1925 book by Dorothy Scarborough

On the Trail of Negro Folk-Songs is a non-fiction book by Dorothy Scarborough. It was first published in 1925. The book, a survey of African American folk songs, has been reprinted several times.

The book focuses on secular songs, that is, songs without any kind of religious message or origin. It was one of the first studies to focus solely on secular songs and weaves between analysis of the music and anecdotes from Scarborough and the people who introduced the songs to her.

== History ==
On the Trail of Negro Folk-Songs was published by Harvard University Press in September of 1925. The book was written primarily by Scarborough with assistance from Ola Lee Gulledge, a pianist and former professor at Oklahoma Baptist University. It was republished in the 1960s by Folklore Associates.

== Reception ==
The initial printing of On the Trail of Negro Folk-Songs was positively received by scholars. The Sewanee Review noted that Scarborough presented African American folk songs as "the greatest poetry-producing force in American life" and that her material was presented sympathetically. A review of the book in Poetry praised Scarborough for her blend of entertainment and scholarship and for highlighting the beauty of African American folk songs. The Journal of American Folklore was critical of some of the book's claims, especially relating to the origins of various songs, but wrote positively of her selections. Robert E. Park noted that On the Trail of Negro Folk-Songs was unique for being an entirely secular collection, with no religious songs, and praised her "intimate and chatty" prose. A review by Lowry Charles Wimberly in American Speech was relatively critical, noting that many of the songs Scarborough chose to include were not original African American developments and that she had categorized many songs from their respective genres.

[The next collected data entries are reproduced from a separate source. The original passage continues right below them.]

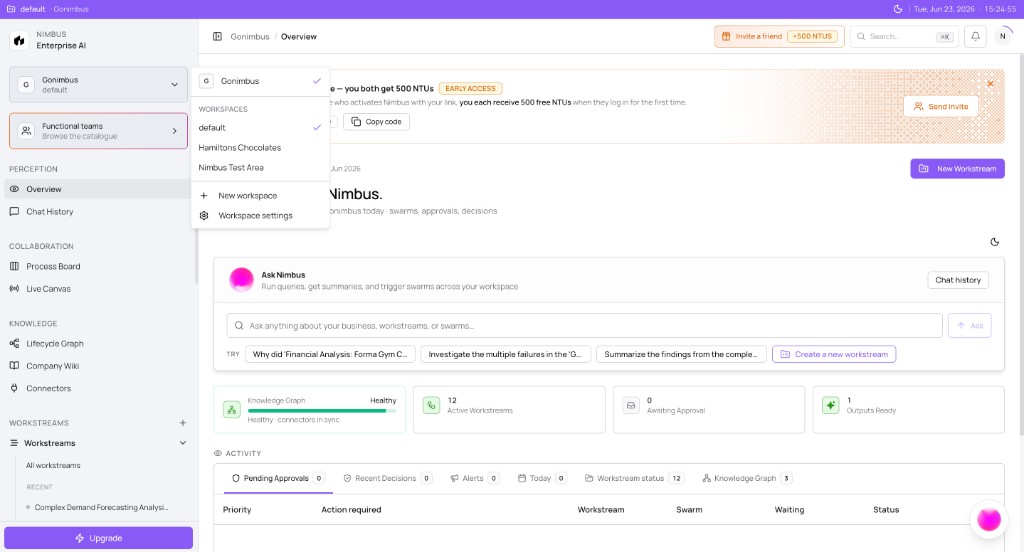Image resolution: width=1024 pixels, height=552 pixels.
Task: Toggle dark mode moon icon in top bar
Action: click(x=898, y=9)
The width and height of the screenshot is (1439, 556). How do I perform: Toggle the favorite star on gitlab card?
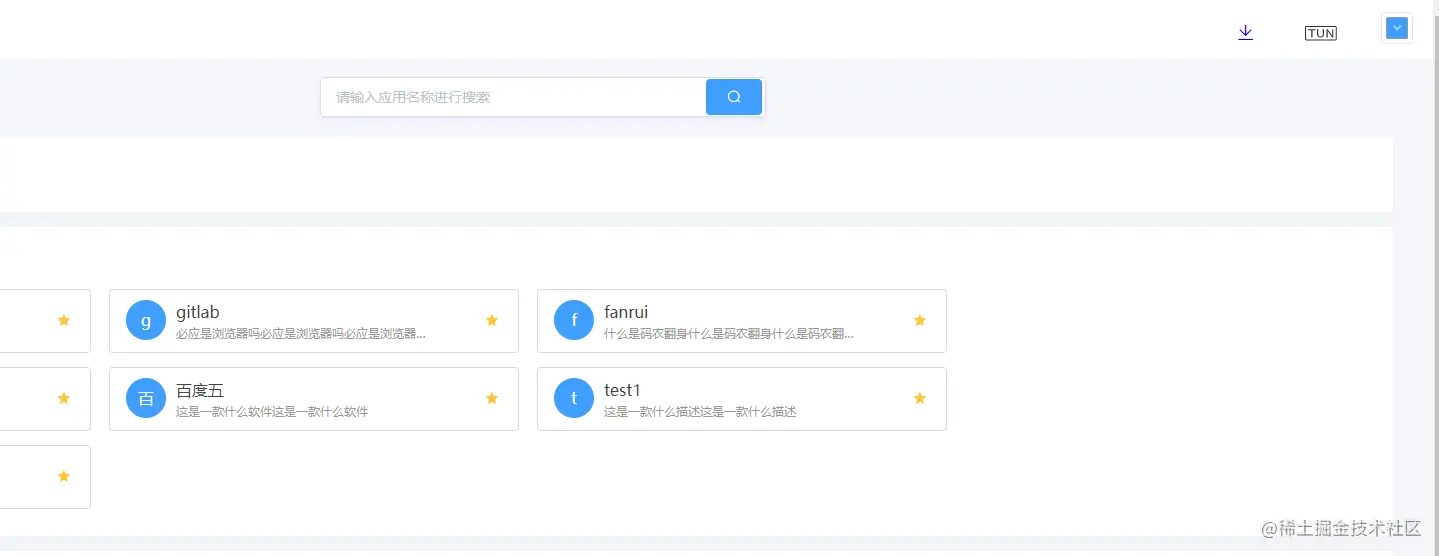(x=492, y=320)
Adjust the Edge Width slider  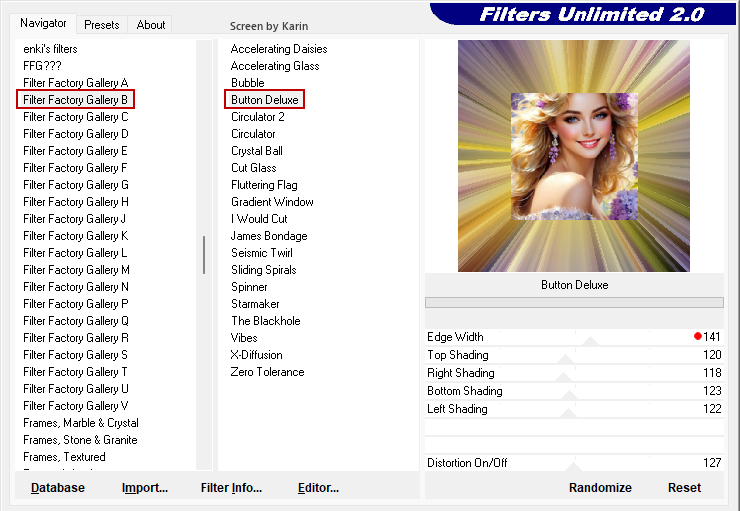590,338
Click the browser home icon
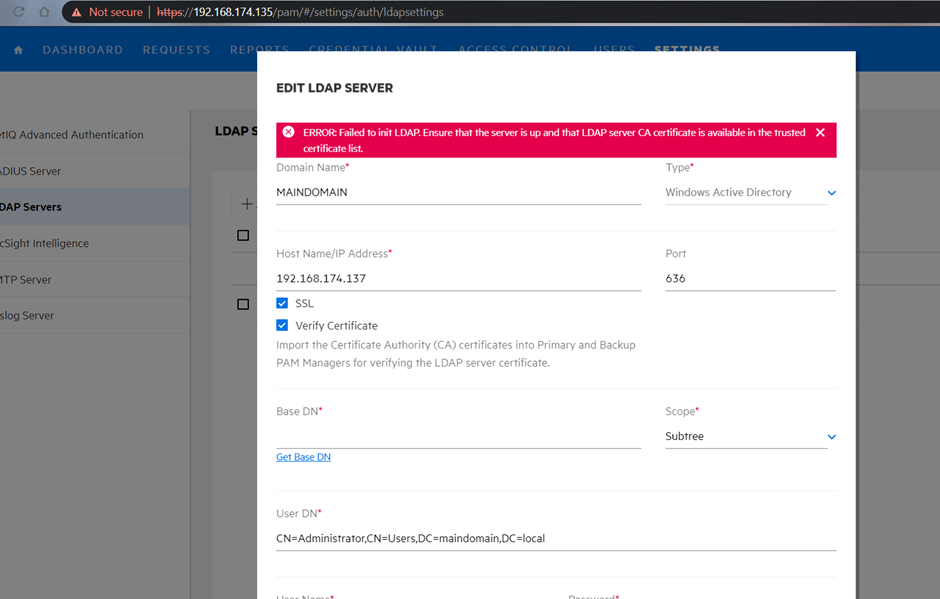 [44, 12]
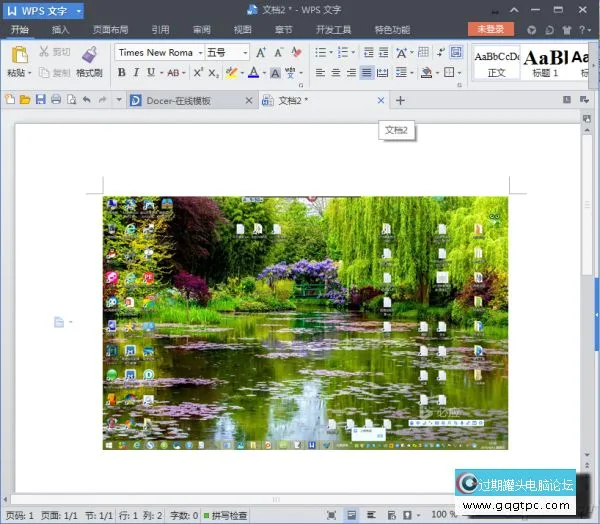Toggle underline formatting U button
This screenshot has height=524, width=600.
coord(151,73)
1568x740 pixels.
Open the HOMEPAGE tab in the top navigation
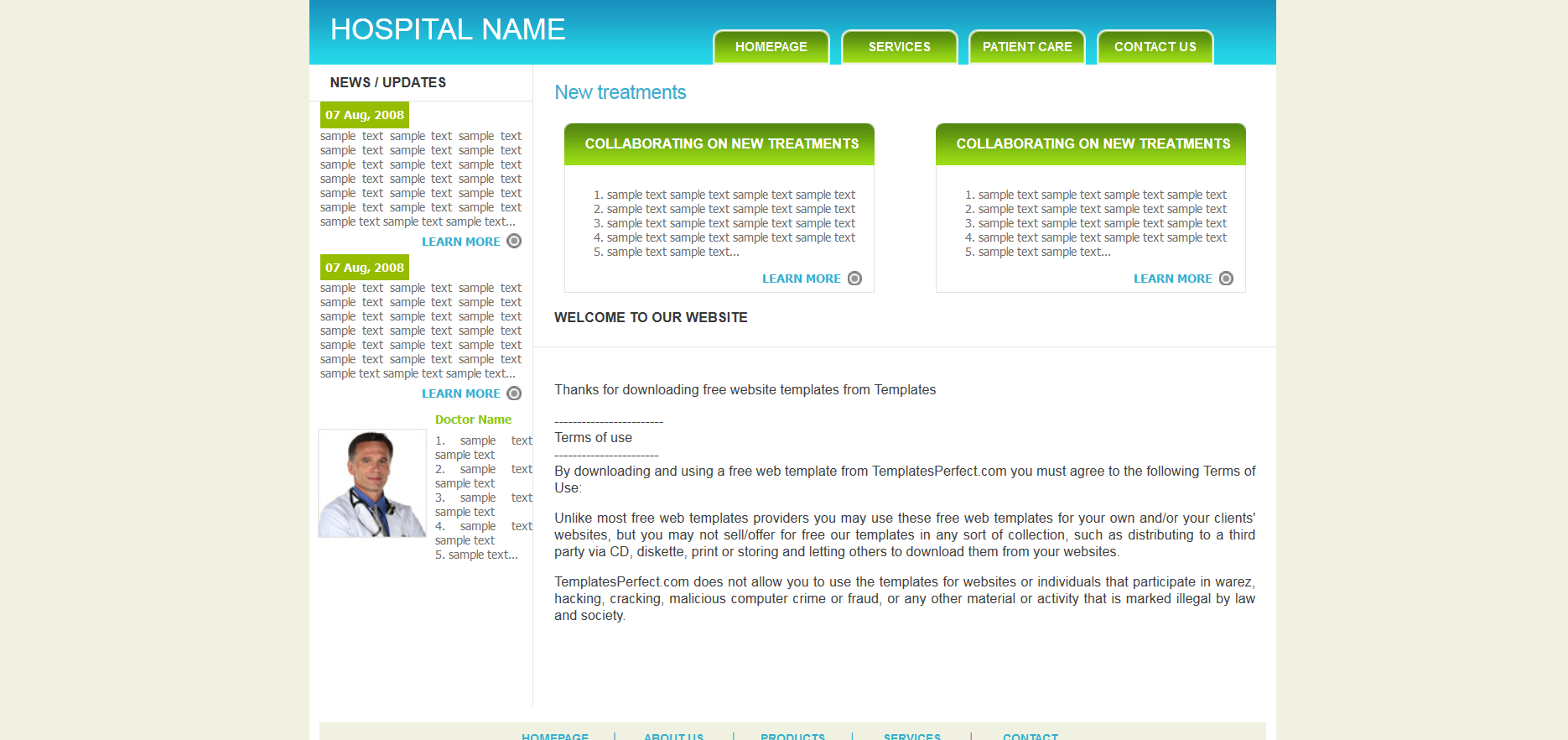(x=771, y=47)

The book received continued positive reception upon its re-release in the 1960s. Ed Cray described it as "the product of innocent happier days" and criticized Scarborough's categorization and commentary as mostly uncritical, although he recommended it as a "quaint period piece." Ethnomusicology acknowledged some of the book's shortcomings but wrote that it served as an important archetype for later scholarship. Positive reviews were also published in the Journal of American Folklore and Notes.